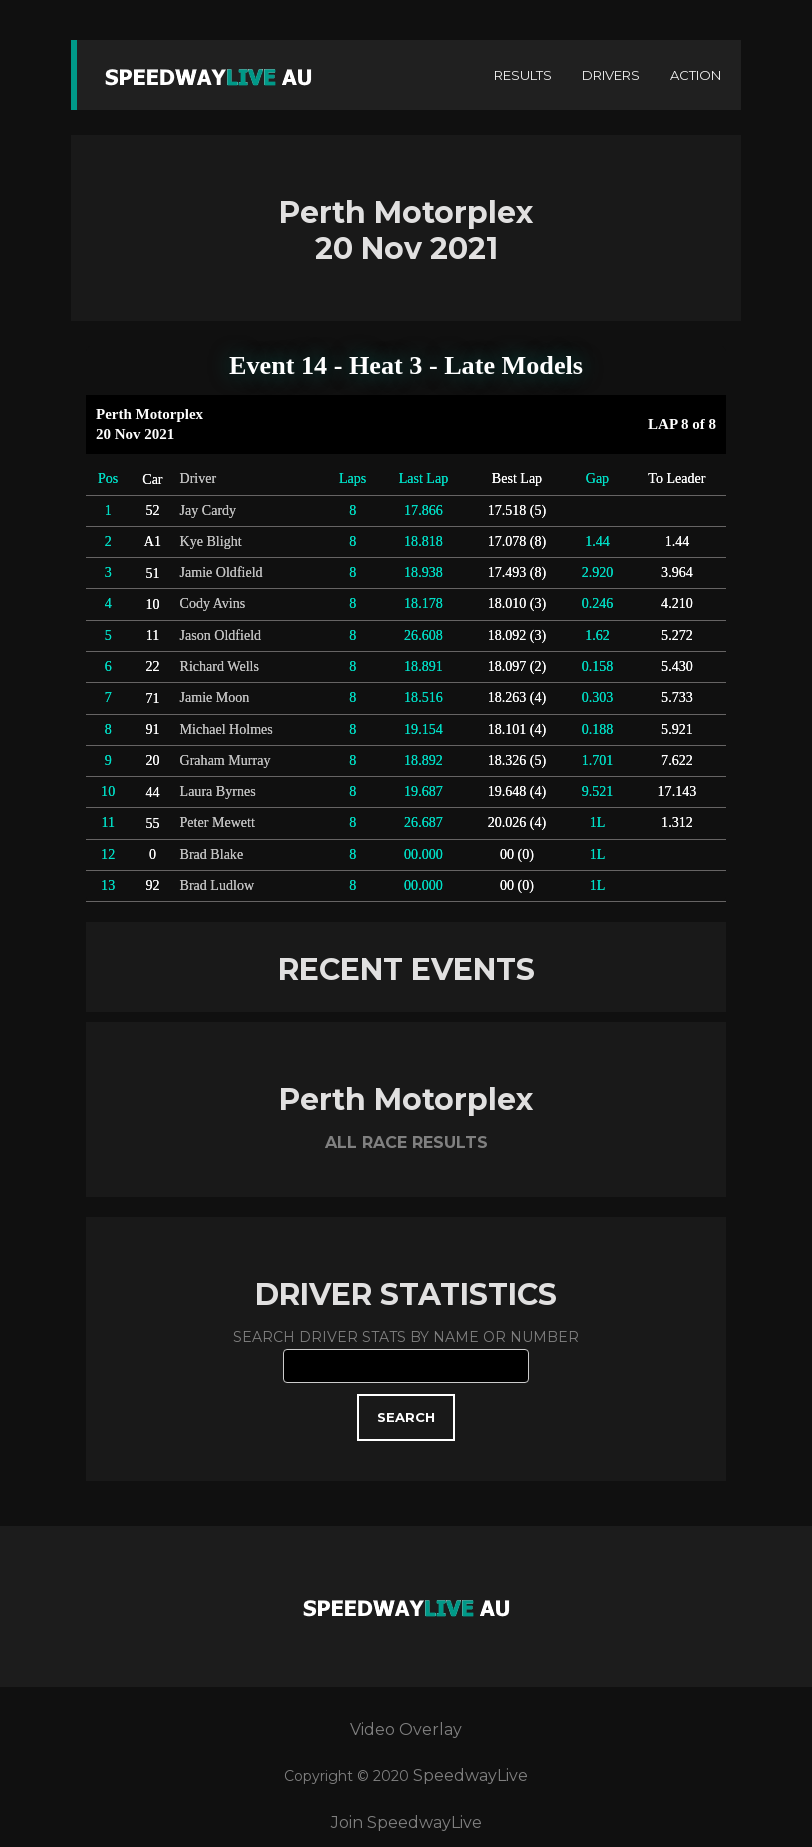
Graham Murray (225, 760)
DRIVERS (611, 75)
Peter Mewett (217, 822)
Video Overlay (406, 1729)
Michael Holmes (226, 729)
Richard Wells (219, 666)
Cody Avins (213, 603)
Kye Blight (211, 541)
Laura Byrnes (218, 791)
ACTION (695, 75)
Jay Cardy (208, 510)
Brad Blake (212, 854)
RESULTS (523, 75)
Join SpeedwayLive (406, 1822)
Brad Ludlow (217, 885)
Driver (198, 478)
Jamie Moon (215, 697)
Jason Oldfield (221, 635)
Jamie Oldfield (221, 572)
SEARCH (406, 1417)
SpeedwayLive (470, 1775)
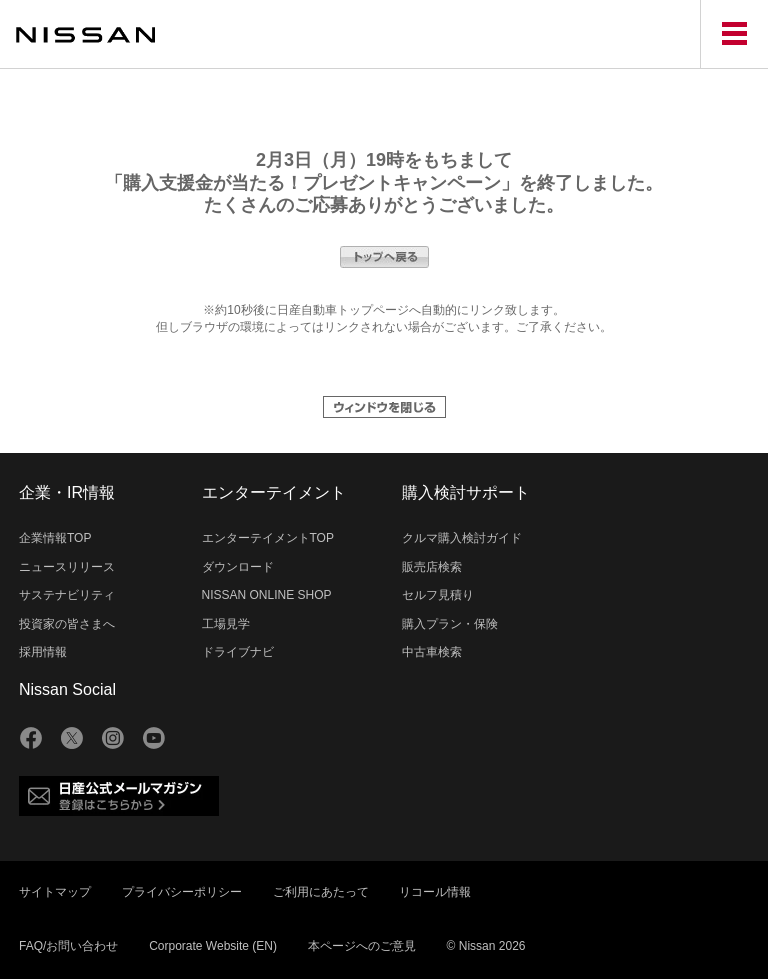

☆ ☆ ☆ ☆ ☆

INSTRUCTIONS FOR THE TASK: Arrange every line of the records above as a numbered list. Skip blank lines and leave the pictures out.

RIGHT ANSWER:
1. Graham Murray (225, 760)
2. DRIVERS (611, 75)
3. Peter Mewett (217, 822)
4. Video Overlay (406, 1729)
5. Michael Holmes (226, 729)
6. Richard Wells (219, 666)
7. Cody Avins (213, 603)
8. Kye Blight (211, 541)
9. Laura Byrnes (218, 791)
10. ACTION (695, 75)
11. Jay Cardy (208, 510)
12. Brad Blake (212, 854)
13. RESULTS (523, 75)
14. Join SpeedwayLive (406, 1822)
15. Brad Ludlow (217, 885)
16. Driver (198, 478)
17. Jamie Moon (215, 697)
18. Jason Oldfield (221, 635)
19. Jamie Oldfield (221, 572)
20. SEARCH (406, 1417)
21. SpeedwayLive (470, 1775)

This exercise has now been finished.